Ford had served as, well, a consulting assistant coach during the disastrous last 10 games of the 1992 season and said later Arkansas didn’t have enough players to compete in the SEC.
Houston Nutt took over in 1998 and the change in direction from the coaching staff made a huge difference to a group of talented players who had seriously under-achieved under Ford for a variety of reasons.
Nutt led the Hogs to a hot start before blowing a game against Tennessee on the road and literally stumbling to a 9-3 finish.
What does compare with Morris’ situation this season is the total change in the atmosphere. Nutt brought in a similar high-energy, positive approach that Morris has injected into everything around the football program. Not sure the talent level is as high now as it was in 1998.
Bobby Petrino inherited a 2008 team that had suffered a little in recruiting and losing a ton of talent (Darren McFadden, Felix Jones, Peyton Hillis, etc.) and the program had been virtually split down the middle in controversy for a couple of years.
Nevertheless, even the Great Playcaller managed to coach a team with 7-5 or 6-6 talent to a 5-7 record that took a miracle win over LSU in Little Rock to get there. That was the first clue of Petrino’s lack of people skills.
When Bret Bielema came in for the 2013 season, he had a new direction and a new way of doing things.
Instead of trying to figure out a way to win games with what he had, he went ahead and dismantled it, but did blow some games he should have won (blowing late leads that continued to plague his five-year tenure).
Nope, completely different situation for Morris.
What is more than a little similar is Ken Hatfield’s homecoming in 1984, taking over a team that was 6-5 the year before and a lot of talented high school players left the state.
Hatfield and his staff more or less shrugged and got down to work. They had less at Air Force where they’d just won 10 games. Sound familiar?
He came in with a sense of urgency. There wasn’t any rebuilding. Hatfield expected to win from the start.
“He was going to do whatever it took to win that first year,” said quarterback Greg Thomas earlier this week. He was a freshman on that first team.
Morris gives off the same vibe.
Oh, he says they still have a long way to go. Morris hasn’t exactly said what that destination is, but the result he’s shooting for isn’t a 6-6 record.

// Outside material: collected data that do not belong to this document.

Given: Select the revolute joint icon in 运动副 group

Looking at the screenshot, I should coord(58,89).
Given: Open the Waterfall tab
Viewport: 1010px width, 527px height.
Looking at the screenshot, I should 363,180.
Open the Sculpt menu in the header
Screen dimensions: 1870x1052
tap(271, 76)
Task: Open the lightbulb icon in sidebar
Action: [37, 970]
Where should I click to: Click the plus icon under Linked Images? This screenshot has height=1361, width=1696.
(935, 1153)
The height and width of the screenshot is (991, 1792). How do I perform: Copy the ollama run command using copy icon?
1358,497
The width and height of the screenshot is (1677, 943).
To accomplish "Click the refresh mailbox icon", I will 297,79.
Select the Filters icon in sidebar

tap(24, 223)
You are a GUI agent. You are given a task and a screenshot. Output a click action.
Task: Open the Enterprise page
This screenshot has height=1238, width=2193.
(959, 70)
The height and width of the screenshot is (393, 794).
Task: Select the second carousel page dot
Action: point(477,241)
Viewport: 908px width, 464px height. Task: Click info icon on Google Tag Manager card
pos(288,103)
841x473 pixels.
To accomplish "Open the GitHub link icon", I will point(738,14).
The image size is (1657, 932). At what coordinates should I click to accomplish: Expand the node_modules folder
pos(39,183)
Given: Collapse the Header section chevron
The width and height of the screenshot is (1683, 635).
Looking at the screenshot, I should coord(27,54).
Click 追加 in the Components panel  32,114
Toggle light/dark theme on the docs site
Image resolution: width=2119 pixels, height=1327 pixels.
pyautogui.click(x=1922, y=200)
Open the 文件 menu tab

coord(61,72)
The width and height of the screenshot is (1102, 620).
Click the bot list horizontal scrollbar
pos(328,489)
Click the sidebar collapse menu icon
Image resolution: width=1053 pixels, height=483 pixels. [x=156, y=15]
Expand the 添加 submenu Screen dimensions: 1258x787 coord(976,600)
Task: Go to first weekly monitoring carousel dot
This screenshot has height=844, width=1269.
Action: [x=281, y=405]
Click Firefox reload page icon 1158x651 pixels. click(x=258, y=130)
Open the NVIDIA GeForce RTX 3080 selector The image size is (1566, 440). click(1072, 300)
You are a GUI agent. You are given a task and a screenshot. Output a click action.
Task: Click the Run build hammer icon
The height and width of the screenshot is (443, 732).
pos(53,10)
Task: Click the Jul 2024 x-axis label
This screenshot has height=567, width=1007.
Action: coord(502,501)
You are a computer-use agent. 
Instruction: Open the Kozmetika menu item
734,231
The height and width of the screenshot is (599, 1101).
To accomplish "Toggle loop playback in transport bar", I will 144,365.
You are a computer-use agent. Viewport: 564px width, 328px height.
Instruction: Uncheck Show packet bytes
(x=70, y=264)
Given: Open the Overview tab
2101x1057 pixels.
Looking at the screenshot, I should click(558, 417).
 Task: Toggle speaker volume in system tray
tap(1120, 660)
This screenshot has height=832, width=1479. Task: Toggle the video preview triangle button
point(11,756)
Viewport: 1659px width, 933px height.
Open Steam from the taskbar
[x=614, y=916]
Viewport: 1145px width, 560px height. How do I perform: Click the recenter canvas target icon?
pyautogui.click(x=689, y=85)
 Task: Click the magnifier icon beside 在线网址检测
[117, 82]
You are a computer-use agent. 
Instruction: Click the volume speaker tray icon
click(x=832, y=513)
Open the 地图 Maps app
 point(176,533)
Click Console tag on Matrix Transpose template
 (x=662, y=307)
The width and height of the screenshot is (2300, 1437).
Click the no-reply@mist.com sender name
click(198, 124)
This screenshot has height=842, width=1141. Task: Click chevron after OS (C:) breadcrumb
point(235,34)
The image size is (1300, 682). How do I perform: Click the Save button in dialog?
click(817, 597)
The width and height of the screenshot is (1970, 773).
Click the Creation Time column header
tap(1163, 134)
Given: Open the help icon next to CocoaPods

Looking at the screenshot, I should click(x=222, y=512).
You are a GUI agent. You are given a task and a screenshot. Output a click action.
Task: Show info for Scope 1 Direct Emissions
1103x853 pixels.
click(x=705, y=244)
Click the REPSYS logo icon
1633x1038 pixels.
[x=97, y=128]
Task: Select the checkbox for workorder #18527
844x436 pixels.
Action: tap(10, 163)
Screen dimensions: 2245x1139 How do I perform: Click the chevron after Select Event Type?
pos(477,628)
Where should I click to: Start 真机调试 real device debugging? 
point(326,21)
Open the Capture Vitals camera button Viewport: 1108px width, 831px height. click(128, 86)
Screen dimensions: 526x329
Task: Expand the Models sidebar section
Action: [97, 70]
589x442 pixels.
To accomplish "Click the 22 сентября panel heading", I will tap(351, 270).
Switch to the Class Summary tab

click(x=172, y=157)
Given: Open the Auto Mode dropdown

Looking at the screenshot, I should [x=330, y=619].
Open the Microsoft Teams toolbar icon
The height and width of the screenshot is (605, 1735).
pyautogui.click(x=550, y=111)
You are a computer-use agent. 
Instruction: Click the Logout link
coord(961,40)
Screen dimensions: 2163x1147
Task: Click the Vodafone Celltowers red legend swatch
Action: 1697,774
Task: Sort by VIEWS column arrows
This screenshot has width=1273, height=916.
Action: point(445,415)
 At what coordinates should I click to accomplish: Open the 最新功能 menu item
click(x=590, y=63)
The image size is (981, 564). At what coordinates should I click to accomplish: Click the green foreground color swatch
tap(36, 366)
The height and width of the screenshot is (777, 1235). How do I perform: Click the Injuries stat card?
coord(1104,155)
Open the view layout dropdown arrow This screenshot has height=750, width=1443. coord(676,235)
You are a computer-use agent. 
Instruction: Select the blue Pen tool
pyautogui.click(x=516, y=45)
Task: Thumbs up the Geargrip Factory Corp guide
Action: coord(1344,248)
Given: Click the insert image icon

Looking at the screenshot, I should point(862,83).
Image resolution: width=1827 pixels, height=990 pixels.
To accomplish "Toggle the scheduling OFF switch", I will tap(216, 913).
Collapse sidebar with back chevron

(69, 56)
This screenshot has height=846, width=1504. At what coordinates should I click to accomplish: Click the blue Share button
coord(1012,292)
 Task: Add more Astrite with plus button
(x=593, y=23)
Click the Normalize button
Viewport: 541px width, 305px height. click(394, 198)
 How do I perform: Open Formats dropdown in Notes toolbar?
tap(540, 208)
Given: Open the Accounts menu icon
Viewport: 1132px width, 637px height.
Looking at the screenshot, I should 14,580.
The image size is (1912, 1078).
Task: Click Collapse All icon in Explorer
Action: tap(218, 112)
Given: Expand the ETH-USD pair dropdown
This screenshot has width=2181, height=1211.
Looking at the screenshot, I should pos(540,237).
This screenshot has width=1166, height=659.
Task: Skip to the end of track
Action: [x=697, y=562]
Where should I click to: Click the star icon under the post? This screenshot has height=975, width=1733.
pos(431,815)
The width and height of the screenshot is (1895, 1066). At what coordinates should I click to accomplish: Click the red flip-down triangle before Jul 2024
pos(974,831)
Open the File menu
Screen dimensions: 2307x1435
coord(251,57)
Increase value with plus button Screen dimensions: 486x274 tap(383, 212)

When Morris says that, the guess here is he’s talking about competing for championships. He’s going to do whatever he has to for wins this season and you get the idea he has a sense of urgency not seen in Fayetteville in awhile.
Playing for the title probably won’t happen this year, to be honest.
But this team should win at least six games without a lot of breaks. Some like to warble on about Colorado State, but they’ve got more questions on offense after spring practice than the Hogs. They haven’t played defense in recent memory, either.
They could win seven or eight. Maybe more, depending on how things break across the SEC West. It’s a division with three brand new coaches and one who was on an interim basis last year (Matt Luke at Ole Miss) and another who was an interim coach the year before (Ed Orgeron at LSU).
It’s amazing what a change in attitude can do. Moving a couple of players to a position where they can be more successful is part of it. The attitude is another.
As one longtime observer said in the spring of 1984 when Hatfield took over from Holtz, “we’ve replaced nonsense with sense.”
People tend to forget this team was close. Bielema kept saying it all year and he was right. They probably should have won games against Texas A&M, Mississippi State and Missouri. They could have beaten TCU.
Add those wins to 4-8 and you end up with 8-4 or 9-3. Morris knows this. He’s likely seen every game by now. Probably a couple of times. He also knows he wouldn’t be here if the little things had been done in those close games.
Hatfield knew that, too, in 1984. They lost two games by a total of three points each.
He changed the attitude, the offense, the defense and took care of the little details. It turned into a 7-4-1 team that didn’t lose a single game by more than six points (and one of those came in the Liberty Bowl against Auburn and Bo Jackson).
A lot of that 1984 team looks familiar these days.